Pride and Prejudice and Taxes
When I say the word "taxes" to you ... what do you think of when I say that? Daniel, 35, independent from California: I think of taxes as the cost of sort of running the country and maintaining a culture, infrastructure of our society. The cost of being an American.
* * *
As you know, I'm studying Americans' views of taxation and my plan is to eventually write a book about it. But if it were your book on your views, what would be the most important chapter?
Alicia, 30, Democrat from Florida: I would think social responsibility, things we all owe each other as members of a functioning society. We're not —, you know, no man is an island. We are all in this together. And, I think that more people —, I would just really want to drive home the fact that I really think more people should take more responsibility for making sure that we're all okay as opposed to just themselves.
* * *
So, I want to talk to you a little bit about the income taxpaying process. How do you feel when you're filling out your income taxes?
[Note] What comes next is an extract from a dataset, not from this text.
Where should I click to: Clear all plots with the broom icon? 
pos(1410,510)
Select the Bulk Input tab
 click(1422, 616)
Roy, 61, Republican from Ohio: Oh, I feel like I am doing my part in supplying the needs and to help pay for things in this country that are needed. So, in a small way, I do feel like it's my civic duty and that I'm responsible for paying taxes.
The subject of taxation is fraught with moral import. Even relatively anodyne questions about taxes provoked my interviewees to make bold statements about responsibility, patriotism, and the duties of a citizen. Daniel is a former Marine. He talks about the "cost of being American." Alicia works for a national department store chain. She says "social responsibility" would be the most important chapter in her book on taxes. Roy is a retired letter carrier. He talks about taxation as a "civic duty." Rather than merely being a payment in exchange for services, or a requirement of the law, taxpaying is widely understood as an ethical act.
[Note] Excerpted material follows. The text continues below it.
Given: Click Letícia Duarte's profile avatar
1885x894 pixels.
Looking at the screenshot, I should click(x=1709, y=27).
This chapter investigates how Americans think about the responsibility of taxpaying, and why they think taxpaying is a responsibility at all. In surveys Americans share a near-consensus view of taxpaying as a civic obligation. In interviews Americans have a lot to say on the subject of their fiscal citizenship, and they describe their responsibility in terms of their sense of shared interest, of fellowship with other Americans. Almost all of my interviewees justify taxpaying by noting that their lives are tied to the broader society, and therefore they must contribute their tax dollars to the wider social good.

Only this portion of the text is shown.